I have been writing about the dangers of gas stoves for at least a decade, although most of the posts have been removed from the site because I am an architect and not a doctor, and therefore not qualified to write about health! So I am starting over with the current gas stove freakout, and couch it in fossil fuels and kitchen history. I had fun going through Getty finding stock photos of women hanging babies over gas stoves with no exhaust hoods. The first post started with Bill McGibben; that will get me by the health censors.

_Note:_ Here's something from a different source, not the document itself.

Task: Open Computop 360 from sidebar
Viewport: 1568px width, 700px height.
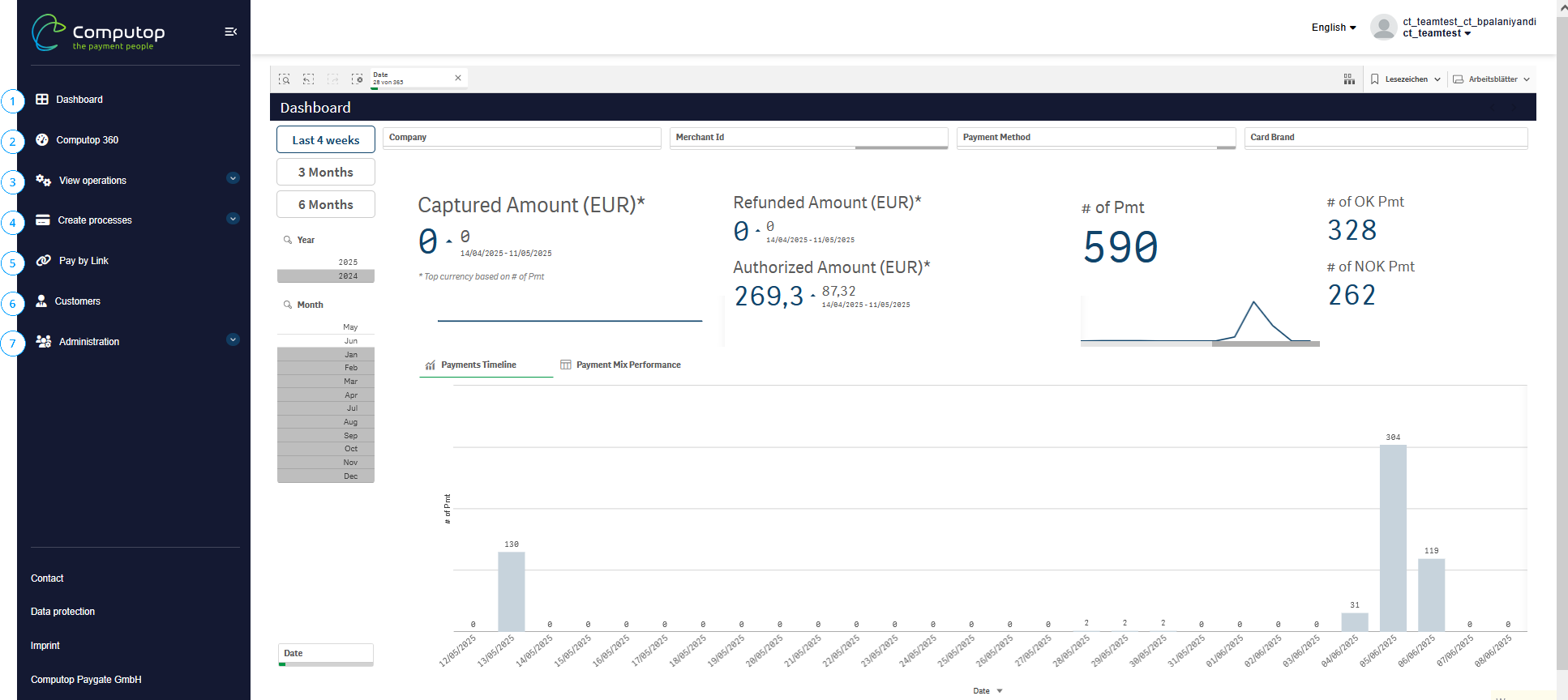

US Considers Gas Stove Regulations as Research Mounts on Indoor Air Pollution Risks
Here I was very careful not to put the word “ban” in the title, but that is what has blown up. The key point here is that the gas industry loves stoves because they keep people hooked up to their pipe; nobody gets emotional about their water heater. “People may not care how they get their hot water and heat, but they love their gas stoves. That's why it's so important to keep pointing out that there are good alternatives now to gas appliances and how unhealthy gas stoves are. As McKibben concludes, "If you wouldn’t smoke in your kitchen, then don’t smoke in your kitchen!"
There's No Gas Stove Ban But Regulations Can Reduce Indoor Air Pollution
More babies hanging over gas stoves, this one under a flat hood set too far away to catch anything. Here I go on about hoods and gas stoves on islands; they should both be against walls.
This is a subject we have covered exhaustively, starting with "The Most Screwed Up, Badly Designed, Inappropriately Used Appliance in Your Home: The Kitchen Exhaust." But the stove ban brouhaha has made it news again. In our post, we quoted Jill Notini, the vice president of the Association of Home Appliance Manufacturers: “Banning one type of a cooking appliance is not going to address the concerns about overall indoor air quality. We may need some behavior change, we may need [people] to turn on their hoods when cooking.”
America's Gas Stove Freak-Out Is a Culture War, Not a Scientific Disagreement
In which I quote an essay on the introduction of stoves in the early 1800s.
“"In the early 1800s many patents were granted for cook stoves, beginning the rush to develop an efficient and functional cook stove that could gain wide acceptance. But there were numerous obstacles. There was considerable angst beginning in the mid 1800s about the impact of the stove on home life. Some people believed that the disagreeable odours, bad air and smoke from stoves were harmful to health, causing headaches, giddiness and stupor. Others, mainly men, sentimentalized the open fire of the old fireplaces, believing that adopting a cook stove would ruin domestic life and social intercourse that occurred in the glow of an open fire. Others believed the energy emanating from an open fire nurtured the human spirit."
Men complaining about women not wanting to be burned to death because of open flames. “
"Women were eager to adopt the cook stove. They had long endured the hot, smoky and heavy labour of open hearth cooking and suffered 'hearth death' that up to the seventeenth century was a principal cause of death among women, second only to childbirth.”
My Family Switched to Induction Cooking and We'd Never Go Back
I will confess that it took years to convince my wife Kelly to switch to induction. She loves it now:
The induction stove heats faster than gas. With the morning oatmeal, the water is boiling before she gets the oatmeal even out of the cupboard.
The slider controls on the top are easy to use and she found them intuitive, although a lot of people prefer the more traditional knobs, which are now available on many induction ranges.
It's extremely easy to clean the top, and the pots and pans are much easier to clean as well.
The biggest surprise for her was how much more comfortable it was to cook without that open flame and the heat; it's just easier and safer.
The air is also cleaner and my air quality monitor is happier. Lots of good reasons to switch to induction.